Olhando dez anos depois, fica claro que, naquele momento, o mundo começava a conviver com a ausência de algum tipo de bipolarização internacional, que sempre existiu desde o século XVI, mesmo nos momentos em que o sistema geopolítico parecia apoiar-se apenas num equilíbrio multipolar de poderes. Nestes séculos, não foram só as hegemonias, foram essas bipolaridades que se transformaram no eixo de referência de todo o sistema. Foram elas, em última instância, que permitiram o funcionamento do próprio “equilíbrio de poder” entre os demais estados, apoiado no exercício eficaz de algum tipo de “negarquia” internacional: “uma combinação de forças capaz de conter o uso arbitrário e egoístico do poder e de garantir seu emprego, pelo menos em parte, para a promoção do bem comum”2. Foi assim, e não com base em falsos consensos, que foram sempre criadas as regras de convivência e competição, entre as Grandes Potências do “núcleo central” do sistema político mundial.

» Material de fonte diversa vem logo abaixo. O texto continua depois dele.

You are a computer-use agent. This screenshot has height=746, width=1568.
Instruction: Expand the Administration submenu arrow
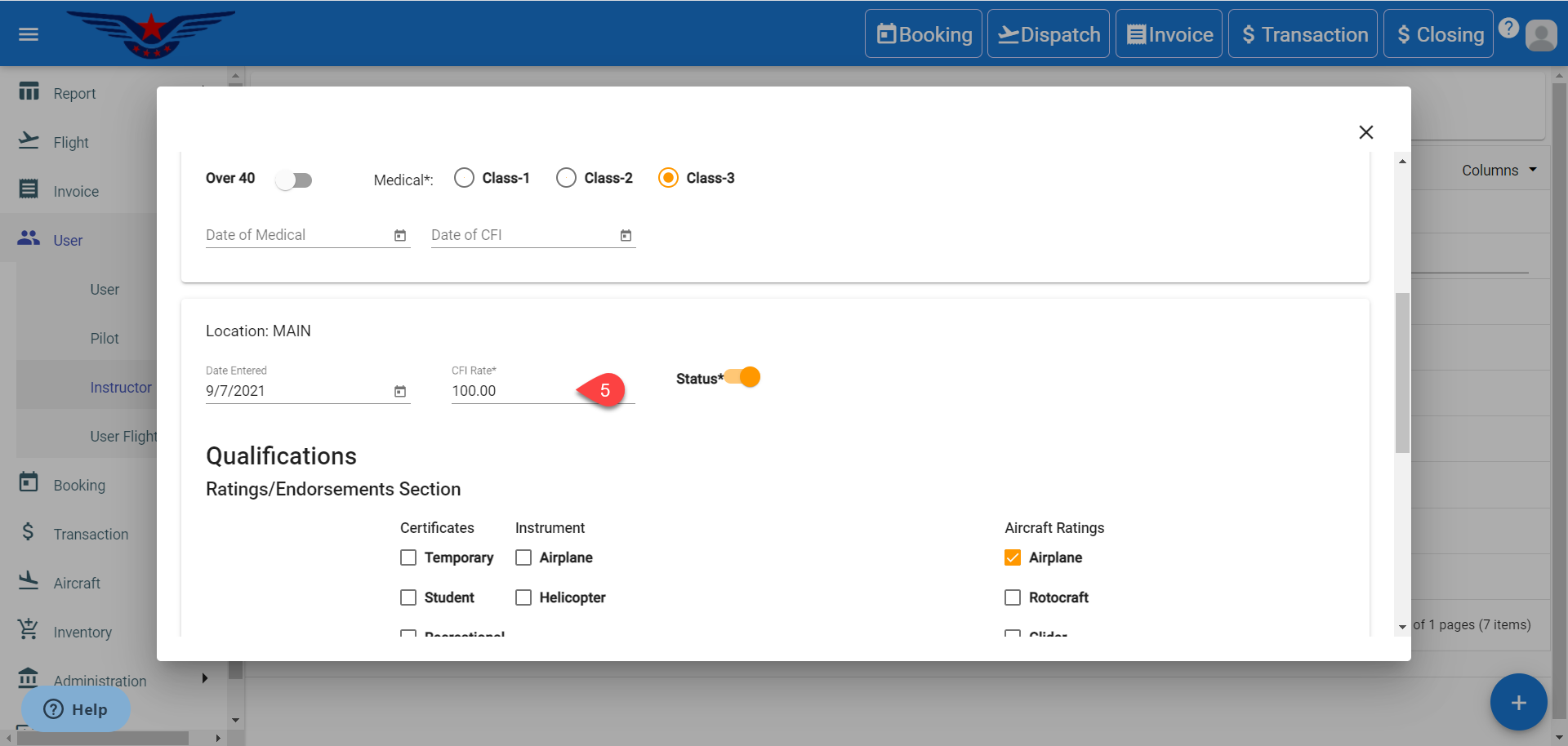point(204,678)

Depois do fim da Guerra do Golfo e da URSS, na década de 90, foi possível driblar o problema, graças ao extraordinário sucesso econômico americano, responsável pela força de sua ideologia globalitária e de sua proposta de coordenação hegemônica da economia mundial. Mas, na entrada do século XXI, este projeto perdeu força frente às evidencias da polarização do poder e da riqueza, que ocorreu à sombra da utopia da globalização. Logo depois, começou a desaceleração do “milagre econômico” americano e assumiu a Administração Bush, confusa, arrogante, mas tentando se orientar pela velha bússula da raison d’état, inventada por Richelieu. Portanto, o que nos anos 90 apareceu como se fosse um projeto de hegemonia global “benevolente”, transformou-se, na década seguinte, num projeto imperial explícito, trazendo de volta o problema da inexistência de regras e consensos pactados entre as Grandes Potências. Problema agravado pelas fraturas internas, cada vez mais graves, dentro do establishment norte-americano, como se viu na luta política fratricida, travada em torno da tentativa de impeachement do presidente Bill Clinton. Para não falar da luta e da forma em que George W. Bush foi conduzido à presidência dos Estados Unidos.
Essa fragmentação e incerteza política interna, da sociedade americana, somada à ausência de limites externos ao seu poder militar e financeiro, têm sido os principais fatores de desestabilização da nova ordem imperial americana, inaugurada em 1991. A crise atual pode recompor a elite americana e ajudar na imposição/aceitação de algumas regras do novo Império. O “pacto de guerra” que foi proposto é simples e maniqueu, não deixa lugar para alternativas: “quem não está com os Estados Unidos, está com os terroristas”, e nenhum estado ou governante estará com os terrotistas. Mas não há como enganar-se, porque os conflitos de interesse são muito mais complexos, e por isso as divergências, tensões e incertezas se manterão dentro do “núcleo central” do sistema, até que surja uma nova bipolaridade efetiva e eficiente.
Do ponto de vista da Ásia Menor, entretanto, os acontecimentos terão conseqüências completamente diferentes. O historiador norte-americano, David Abernethy3, sugeriu, recentemente, a hipótese de que a “dominação global” européia, obedeceu, desde o século XV, a uma regra de sucessão de fases análogas. A cada onda de expansão colonial (seculares), sucedeu uma reversão descolonizadora (menos prolongada) . A última delas, depois da II Guerra Mundial. Se essa sucessão for uma tendência e se mantiver vigente, o novo “pacto de guerra”, proposto pelos norte-americanos, pode se transformar numa nova fase expansiva da “dominação global” e começar pelo estabelecimento de um “protetorado militar”, em algumas regiões da Ásia Menor e da Palestina, compartido pelos aliados, mas mantido, em última instância, pelos anglo-saxões. Nesse caso, o “pacto de guerra” se transformaria numa nova versão do Congresso que se realizou em Berlim, em 1885, quando as Grandes Potências européias decidiram entre si as regras da repartição colonial da África e da Ásia.